### Extracted information
--------

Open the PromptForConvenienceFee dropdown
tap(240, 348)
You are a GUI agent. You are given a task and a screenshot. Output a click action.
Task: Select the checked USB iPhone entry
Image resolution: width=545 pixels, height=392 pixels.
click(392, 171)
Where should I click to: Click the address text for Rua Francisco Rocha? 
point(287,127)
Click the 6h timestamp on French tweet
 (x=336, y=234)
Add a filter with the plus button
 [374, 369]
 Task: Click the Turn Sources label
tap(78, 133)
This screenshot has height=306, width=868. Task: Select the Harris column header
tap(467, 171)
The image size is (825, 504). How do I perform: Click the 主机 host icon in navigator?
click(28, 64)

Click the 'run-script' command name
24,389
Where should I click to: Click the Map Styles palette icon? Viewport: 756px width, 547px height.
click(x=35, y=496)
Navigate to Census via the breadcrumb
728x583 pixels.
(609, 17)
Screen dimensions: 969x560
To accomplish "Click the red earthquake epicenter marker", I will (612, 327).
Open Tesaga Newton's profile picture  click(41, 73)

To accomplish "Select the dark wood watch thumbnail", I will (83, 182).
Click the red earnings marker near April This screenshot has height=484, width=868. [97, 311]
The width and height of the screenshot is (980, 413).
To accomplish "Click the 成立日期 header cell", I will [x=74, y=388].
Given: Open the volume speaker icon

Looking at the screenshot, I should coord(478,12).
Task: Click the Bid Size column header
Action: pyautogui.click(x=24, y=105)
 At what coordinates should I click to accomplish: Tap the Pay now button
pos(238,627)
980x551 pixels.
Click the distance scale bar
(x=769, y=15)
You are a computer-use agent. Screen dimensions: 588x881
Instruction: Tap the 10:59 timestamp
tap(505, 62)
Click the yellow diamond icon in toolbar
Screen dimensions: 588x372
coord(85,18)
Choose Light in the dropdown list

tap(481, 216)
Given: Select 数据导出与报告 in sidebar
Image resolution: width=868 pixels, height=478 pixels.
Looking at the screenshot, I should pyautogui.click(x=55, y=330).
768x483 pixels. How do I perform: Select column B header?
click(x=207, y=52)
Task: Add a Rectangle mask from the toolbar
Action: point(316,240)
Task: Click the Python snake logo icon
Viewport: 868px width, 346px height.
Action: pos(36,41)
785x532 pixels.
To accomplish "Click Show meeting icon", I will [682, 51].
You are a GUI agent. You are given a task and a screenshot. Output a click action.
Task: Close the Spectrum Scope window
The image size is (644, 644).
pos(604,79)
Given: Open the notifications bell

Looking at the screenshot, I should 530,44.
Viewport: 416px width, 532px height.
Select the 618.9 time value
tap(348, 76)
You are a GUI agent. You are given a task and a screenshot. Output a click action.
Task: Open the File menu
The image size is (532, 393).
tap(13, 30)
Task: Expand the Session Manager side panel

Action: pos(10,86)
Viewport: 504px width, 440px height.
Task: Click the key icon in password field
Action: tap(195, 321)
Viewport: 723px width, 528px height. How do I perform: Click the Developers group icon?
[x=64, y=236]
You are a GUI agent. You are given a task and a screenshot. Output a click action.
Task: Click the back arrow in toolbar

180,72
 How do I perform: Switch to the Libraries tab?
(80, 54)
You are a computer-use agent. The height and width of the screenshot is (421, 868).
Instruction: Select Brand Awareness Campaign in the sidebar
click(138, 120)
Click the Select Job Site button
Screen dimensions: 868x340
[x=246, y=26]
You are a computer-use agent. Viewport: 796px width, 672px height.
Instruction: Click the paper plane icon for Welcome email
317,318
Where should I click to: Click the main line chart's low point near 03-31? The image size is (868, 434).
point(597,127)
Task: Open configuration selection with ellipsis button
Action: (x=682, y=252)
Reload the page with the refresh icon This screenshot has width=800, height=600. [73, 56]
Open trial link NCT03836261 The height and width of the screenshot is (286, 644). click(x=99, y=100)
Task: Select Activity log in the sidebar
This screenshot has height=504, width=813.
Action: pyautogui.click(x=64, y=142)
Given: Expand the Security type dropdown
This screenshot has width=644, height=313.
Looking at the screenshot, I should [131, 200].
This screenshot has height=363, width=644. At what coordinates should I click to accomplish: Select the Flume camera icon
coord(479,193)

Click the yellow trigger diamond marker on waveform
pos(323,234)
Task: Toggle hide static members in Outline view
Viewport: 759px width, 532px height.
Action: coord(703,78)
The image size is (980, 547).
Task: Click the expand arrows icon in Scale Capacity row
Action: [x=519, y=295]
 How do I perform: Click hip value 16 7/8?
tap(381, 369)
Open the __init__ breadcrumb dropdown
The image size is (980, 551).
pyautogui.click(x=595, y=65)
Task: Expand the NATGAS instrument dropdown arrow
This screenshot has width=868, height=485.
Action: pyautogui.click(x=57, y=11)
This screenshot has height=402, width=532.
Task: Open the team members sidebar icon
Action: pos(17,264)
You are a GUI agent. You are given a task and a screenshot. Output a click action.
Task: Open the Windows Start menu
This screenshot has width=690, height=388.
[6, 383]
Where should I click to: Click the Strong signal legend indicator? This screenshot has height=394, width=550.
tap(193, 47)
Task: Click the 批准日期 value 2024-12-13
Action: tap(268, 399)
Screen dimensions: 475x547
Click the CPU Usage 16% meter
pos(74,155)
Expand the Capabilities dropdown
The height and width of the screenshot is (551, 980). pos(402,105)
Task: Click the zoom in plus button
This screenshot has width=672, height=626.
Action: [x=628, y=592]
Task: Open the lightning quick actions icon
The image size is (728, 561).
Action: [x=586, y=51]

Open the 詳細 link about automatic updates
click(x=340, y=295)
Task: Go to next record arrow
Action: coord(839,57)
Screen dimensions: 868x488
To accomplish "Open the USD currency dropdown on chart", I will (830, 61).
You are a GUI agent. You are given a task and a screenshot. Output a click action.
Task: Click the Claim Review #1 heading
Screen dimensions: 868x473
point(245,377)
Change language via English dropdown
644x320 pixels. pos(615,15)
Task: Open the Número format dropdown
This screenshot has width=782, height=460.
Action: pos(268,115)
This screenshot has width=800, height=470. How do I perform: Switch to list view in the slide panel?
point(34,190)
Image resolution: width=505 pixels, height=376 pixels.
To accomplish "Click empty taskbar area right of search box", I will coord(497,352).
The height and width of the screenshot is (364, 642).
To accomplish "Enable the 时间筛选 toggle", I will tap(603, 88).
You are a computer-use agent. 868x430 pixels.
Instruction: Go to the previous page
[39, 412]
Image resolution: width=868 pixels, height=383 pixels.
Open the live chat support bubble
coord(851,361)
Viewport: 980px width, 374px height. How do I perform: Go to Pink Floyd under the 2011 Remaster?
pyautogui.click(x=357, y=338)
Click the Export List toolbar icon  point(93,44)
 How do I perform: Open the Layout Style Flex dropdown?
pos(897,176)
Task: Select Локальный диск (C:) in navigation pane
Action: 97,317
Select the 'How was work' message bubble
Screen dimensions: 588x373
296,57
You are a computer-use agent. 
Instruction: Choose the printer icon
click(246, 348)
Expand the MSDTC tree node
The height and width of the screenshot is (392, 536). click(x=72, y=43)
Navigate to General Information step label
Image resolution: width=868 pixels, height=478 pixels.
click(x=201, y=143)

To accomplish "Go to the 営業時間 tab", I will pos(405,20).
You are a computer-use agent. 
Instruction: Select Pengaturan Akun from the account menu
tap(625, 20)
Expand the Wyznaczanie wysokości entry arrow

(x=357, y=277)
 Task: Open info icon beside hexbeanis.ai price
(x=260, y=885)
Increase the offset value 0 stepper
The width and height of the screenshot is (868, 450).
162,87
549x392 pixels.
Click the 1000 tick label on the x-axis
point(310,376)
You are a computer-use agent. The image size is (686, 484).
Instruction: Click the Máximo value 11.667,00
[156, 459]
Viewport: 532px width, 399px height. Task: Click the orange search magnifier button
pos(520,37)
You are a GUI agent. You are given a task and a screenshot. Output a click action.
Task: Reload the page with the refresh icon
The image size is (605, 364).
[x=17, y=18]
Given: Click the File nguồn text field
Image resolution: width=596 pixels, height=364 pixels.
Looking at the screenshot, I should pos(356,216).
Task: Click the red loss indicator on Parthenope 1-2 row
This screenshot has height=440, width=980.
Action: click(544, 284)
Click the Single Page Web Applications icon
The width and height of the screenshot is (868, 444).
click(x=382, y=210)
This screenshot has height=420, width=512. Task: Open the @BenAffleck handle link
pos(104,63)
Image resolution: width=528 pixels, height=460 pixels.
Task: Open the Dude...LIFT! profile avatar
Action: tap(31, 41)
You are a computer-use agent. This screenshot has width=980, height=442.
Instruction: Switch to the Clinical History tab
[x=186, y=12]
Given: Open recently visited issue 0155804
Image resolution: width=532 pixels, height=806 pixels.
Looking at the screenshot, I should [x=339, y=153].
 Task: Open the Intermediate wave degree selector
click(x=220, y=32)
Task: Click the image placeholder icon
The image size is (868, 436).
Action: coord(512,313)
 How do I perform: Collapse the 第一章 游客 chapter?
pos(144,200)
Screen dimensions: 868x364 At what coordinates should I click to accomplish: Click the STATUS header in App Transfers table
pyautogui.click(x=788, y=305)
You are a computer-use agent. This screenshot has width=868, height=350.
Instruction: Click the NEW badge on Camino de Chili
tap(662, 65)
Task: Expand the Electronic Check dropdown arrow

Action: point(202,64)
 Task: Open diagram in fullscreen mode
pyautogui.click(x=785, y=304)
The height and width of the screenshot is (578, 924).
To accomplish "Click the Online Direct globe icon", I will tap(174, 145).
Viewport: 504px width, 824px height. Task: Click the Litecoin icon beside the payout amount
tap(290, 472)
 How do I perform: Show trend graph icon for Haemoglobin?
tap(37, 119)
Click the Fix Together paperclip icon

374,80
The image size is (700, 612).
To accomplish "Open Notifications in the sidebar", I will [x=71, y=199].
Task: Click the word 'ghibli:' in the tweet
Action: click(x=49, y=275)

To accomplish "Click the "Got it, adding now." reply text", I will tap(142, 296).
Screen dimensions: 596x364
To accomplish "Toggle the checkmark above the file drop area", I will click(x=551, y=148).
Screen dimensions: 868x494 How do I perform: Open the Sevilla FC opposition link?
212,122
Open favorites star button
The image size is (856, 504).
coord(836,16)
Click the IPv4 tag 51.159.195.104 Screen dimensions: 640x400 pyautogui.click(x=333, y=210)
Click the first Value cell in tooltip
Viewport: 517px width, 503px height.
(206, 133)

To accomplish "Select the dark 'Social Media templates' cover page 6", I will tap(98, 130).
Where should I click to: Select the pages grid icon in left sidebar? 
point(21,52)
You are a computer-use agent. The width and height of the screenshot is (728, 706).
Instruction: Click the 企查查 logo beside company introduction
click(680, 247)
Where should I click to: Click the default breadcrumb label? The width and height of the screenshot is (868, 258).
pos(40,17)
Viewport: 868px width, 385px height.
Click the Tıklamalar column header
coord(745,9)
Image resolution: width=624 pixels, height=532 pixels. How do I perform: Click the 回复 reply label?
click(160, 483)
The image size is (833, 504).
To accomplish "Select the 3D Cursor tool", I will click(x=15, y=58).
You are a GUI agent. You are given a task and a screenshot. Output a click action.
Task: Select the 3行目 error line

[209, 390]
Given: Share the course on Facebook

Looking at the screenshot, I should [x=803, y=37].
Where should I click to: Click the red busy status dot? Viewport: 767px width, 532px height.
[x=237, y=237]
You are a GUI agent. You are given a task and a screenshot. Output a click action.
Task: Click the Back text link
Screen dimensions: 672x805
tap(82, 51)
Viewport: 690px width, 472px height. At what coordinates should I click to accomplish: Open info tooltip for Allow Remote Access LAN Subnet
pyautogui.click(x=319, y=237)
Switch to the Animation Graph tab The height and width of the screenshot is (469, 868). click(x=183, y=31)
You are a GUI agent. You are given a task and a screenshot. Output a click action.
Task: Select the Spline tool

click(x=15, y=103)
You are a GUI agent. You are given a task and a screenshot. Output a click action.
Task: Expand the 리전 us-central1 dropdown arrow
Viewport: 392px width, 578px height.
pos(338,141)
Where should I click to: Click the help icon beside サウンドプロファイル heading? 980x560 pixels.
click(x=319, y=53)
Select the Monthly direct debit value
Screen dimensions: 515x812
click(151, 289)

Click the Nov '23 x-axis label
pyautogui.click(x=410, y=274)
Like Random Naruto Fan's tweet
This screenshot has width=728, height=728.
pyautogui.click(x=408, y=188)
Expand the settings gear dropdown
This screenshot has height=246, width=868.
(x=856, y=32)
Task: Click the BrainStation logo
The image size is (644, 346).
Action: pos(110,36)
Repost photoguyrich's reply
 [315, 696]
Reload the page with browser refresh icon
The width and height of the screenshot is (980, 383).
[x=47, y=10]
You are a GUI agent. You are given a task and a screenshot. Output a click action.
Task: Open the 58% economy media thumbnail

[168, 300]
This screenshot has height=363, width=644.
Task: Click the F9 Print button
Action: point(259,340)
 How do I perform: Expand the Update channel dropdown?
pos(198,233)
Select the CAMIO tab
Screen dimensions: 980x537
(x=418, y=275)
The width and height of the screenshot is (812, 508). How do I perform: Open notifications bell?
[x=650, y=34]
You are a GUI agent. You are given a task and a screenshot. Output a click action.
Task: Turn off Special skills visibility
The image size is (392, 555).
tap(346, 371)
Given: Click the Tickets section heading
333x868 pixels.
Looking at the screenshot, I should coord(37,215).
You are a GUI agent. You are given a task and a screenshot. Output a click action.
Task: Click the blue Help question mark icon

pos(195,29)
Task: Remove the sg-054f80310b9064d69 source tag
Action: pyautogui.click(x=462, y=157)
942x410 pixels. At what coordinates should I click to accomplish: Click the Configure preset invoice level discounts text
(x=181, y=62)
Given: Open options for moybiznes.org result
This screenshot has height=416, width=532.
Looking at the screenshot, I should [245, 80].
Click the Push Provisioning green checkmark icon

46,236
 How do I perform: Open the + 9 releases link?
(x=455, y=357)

--------

### Aim of the exercise
Read through the entries and copy every line that includes "computer".

### The completed task
You are a computer-use agent. Screen dimensions: 588x881
You are a computer-use agent. The height and width of the screenshot is (421, 868).
You are a computer-use agent. Viewport: 796px width, 672px height.
You are a computer-use agent. 868x430 pixels.
You are a computer-use agent. 
You are a computer-use agent. 
You are a computer-use agent. The image size is (686, 484).
You are a computer-use agent. This screenshot has width=980, height=442.
You are a computer-use agent. This screenshot has width=868, height=350.
You are a computer-use agent. The width and height of the screenshot is (728, 706).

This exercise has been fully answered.